### 設問
#1 項目のうち、「You are a GUI」を含む行から始まり「click(190, 312)」を含む行で終わる部分を、両端の行も含めてそのまま書き写してください。画像は答えに含めないでください。
#2 カルト宗教団体の取材をまとめた本を紹介する抜粋の続きを、最後の文の後から書いてください。
━━━ 抜粋
「カルト宗教」取材したらこうだった
藤倉善郎著
宝島社新書
カルトを覗き見する 『やや日刊カルト新聞』を主宰する著者が、これまでのカルト宗教団体の取材経験をまとめた本。
登場するのは、「ライフスペース」をはじめとするさまざまな自己啓発セミナー、「セックス」教団「ラエリアンムーブメント」、「パナウェーブ研究所」、「ホームオブハート」、「ひかりの輪」、「幸福の科学」、「ベストグループ」、「統一教会」などである。直接、合宿に潜入取材を試みているもの(「ラエリアンムーブメント」)もある他、現地に赴いて取材しているものもある(「幸福の科学」の総裁、大川隆法の出生地(徳島県吉野川市川島町)でのもめ事など)。インターネットで検索してデータを集めたというようなものではないため、読み応えはそれなりにある。この取材結果は『やや日刊カルト新聞』で発表されているようで、そのために、カルト団体から記事の削除を求める脅迫まがいの通達もよく来るようだ。それに対する対処法についても第4章「カルトと報道」で詳細に語られている。
━━━━━━
━━━ 提示された項目
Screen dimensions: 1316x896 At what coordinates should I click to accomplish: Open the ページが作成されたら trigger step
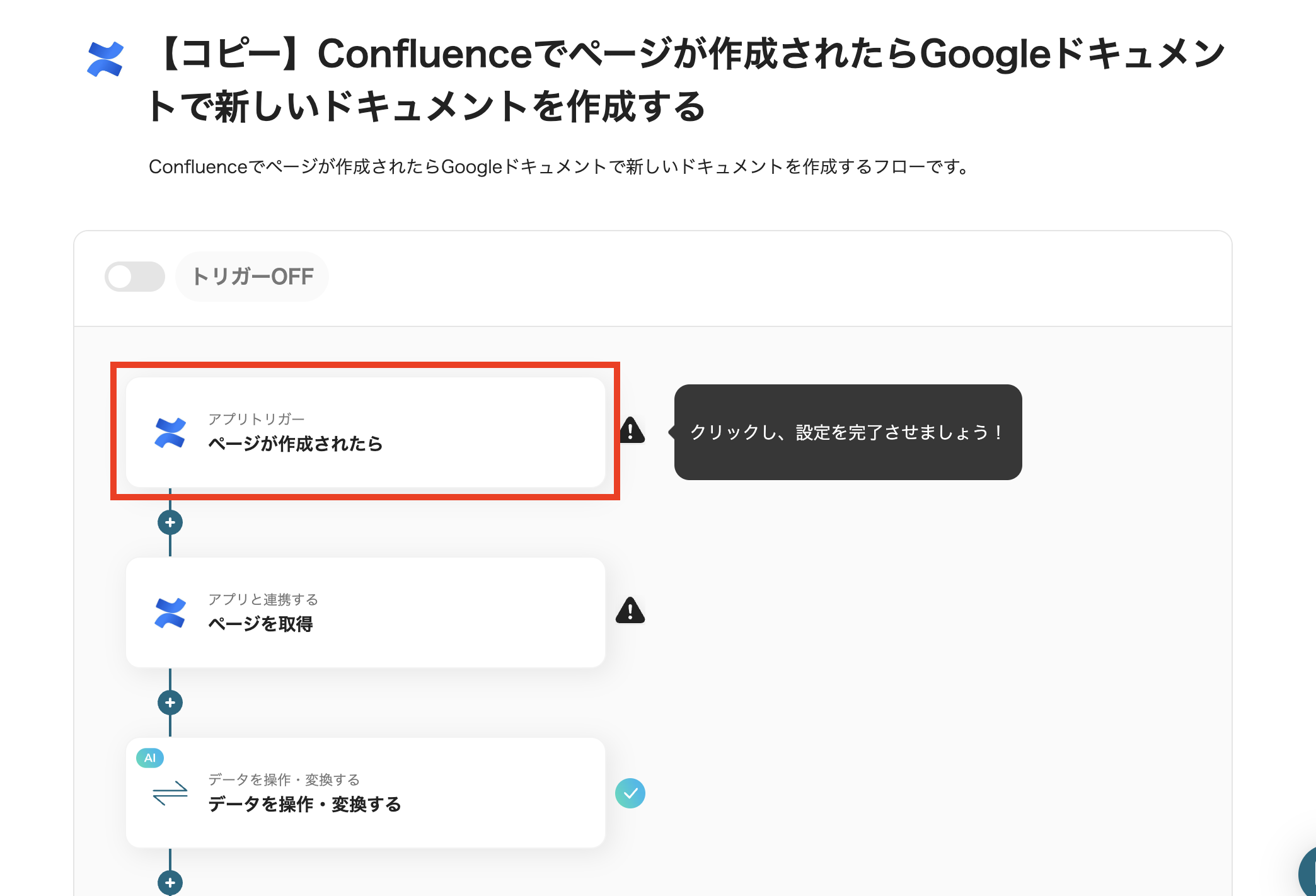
━━━━━━
━━━ 提示された項目
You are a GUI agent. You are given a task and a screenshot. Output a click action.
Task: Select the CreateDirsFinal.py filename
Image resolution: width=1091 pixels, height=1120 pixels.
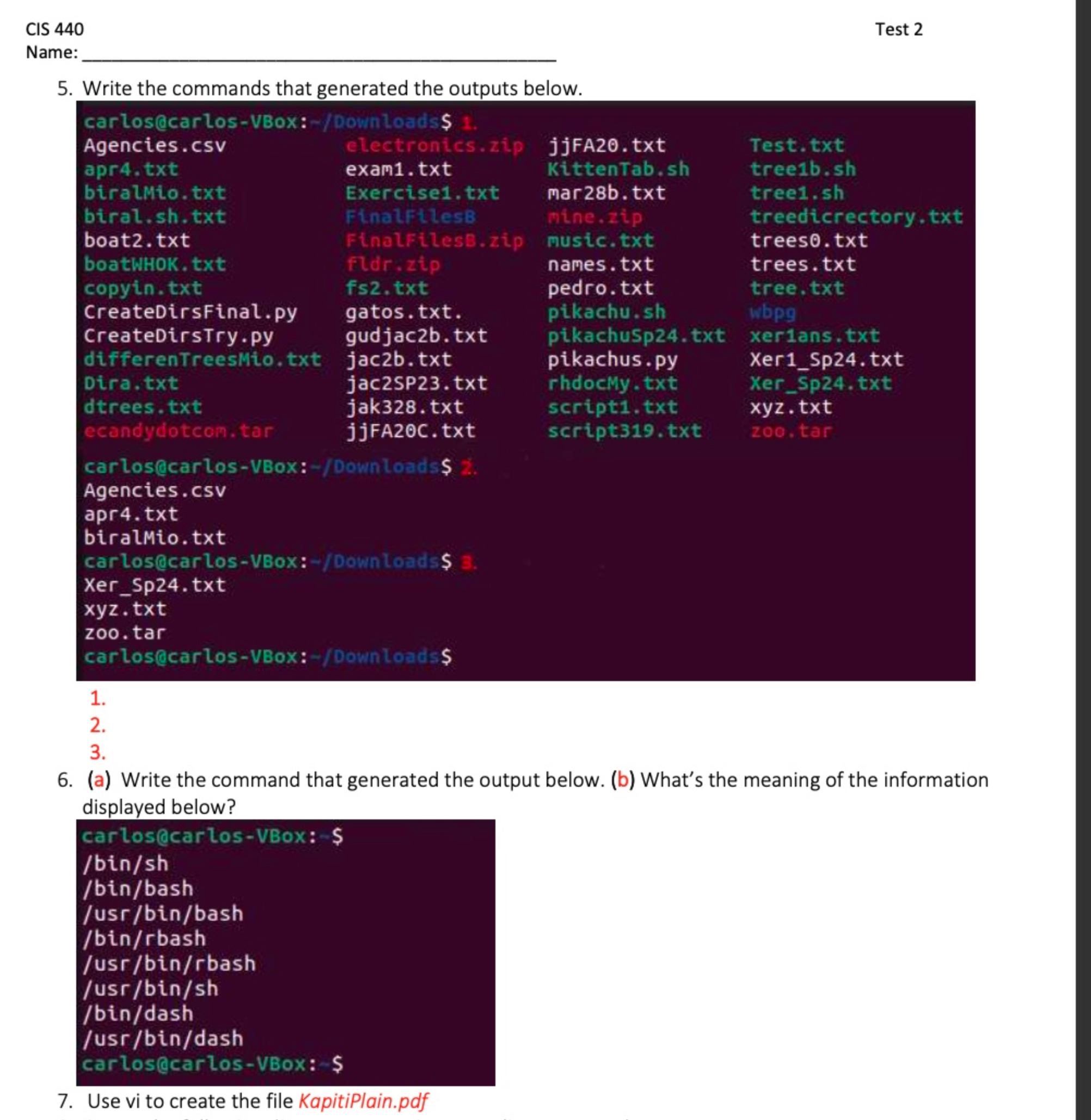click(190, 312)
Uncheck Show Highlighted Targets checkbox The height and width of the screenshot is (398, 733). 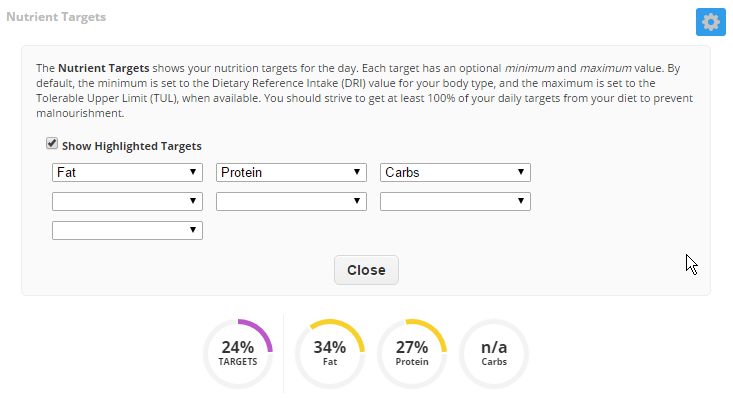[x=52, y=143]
━━━━━━
### 解答一覧
#1
You are a GUI agent. You are given a task and a screenshot. Output a click action.
Task: Select the CreateDirsFinal.py filename
Image resolution: width=1091 pixels, height=1120 pixels.
click(190, 312)

#2
著者は、カルト団体の訴えのために家宅捜索を受けたこともあり、そのあたりの事情も詳述されている。ことの発端は、富山県にある「浄土真宗親鸞会」(一般的な「浄土真宗」教団とは異なる)というカルト団体が、著作権侵害で著者を訴えたことである。親鸞会がその正体を隠して大学の新入生を勧誘するときに使う冊子を、『やや日刊カルト新聞』で全文掲載していたことが著作権侵害に当たるとして刑事告訴したわけである。刑事告訴が受理されたために家宅捜索が行われることになったのだった。とは言っても、県警の担当者も状況がわかっていたようで決して積極的ではない模様で、著者の方も「捜索」に協力的な姿勢を取ったらしい。なお、著作権法では、事件性があるものについては「報道の目的上正当な範囲内において」複製できるというような条項があり、この事例はそれに該当するということから結局不起訴になったが、カルト団体の圧力手法の一つとしてこういう方法があるということがこの事例から窺える。
カルト宗教団体は今でも隆盛を続けており、いつまでもなくなることはないようでいまだに被害者が絶えないが、それを考えるとその内情を世間に伝える媒体は非常に価値が高い。近年はさまざまなカルト告発マンガまで出てきて、媒体の裾野は広がっているかに思えるが、一方で集英社が「幸福の科学」の抗議を受け、連載中のカルトマンガ(『「神様」のいる家で育ちました~宗教2世な私たち~』)を削除するというような日和見な対応をしたりする事例まである。メディア側の問題が大きいということも本書を通じて窺い知ることができるが、この集英社の事例などはそれを地で行く事件であると思える。カルトの闇は深い。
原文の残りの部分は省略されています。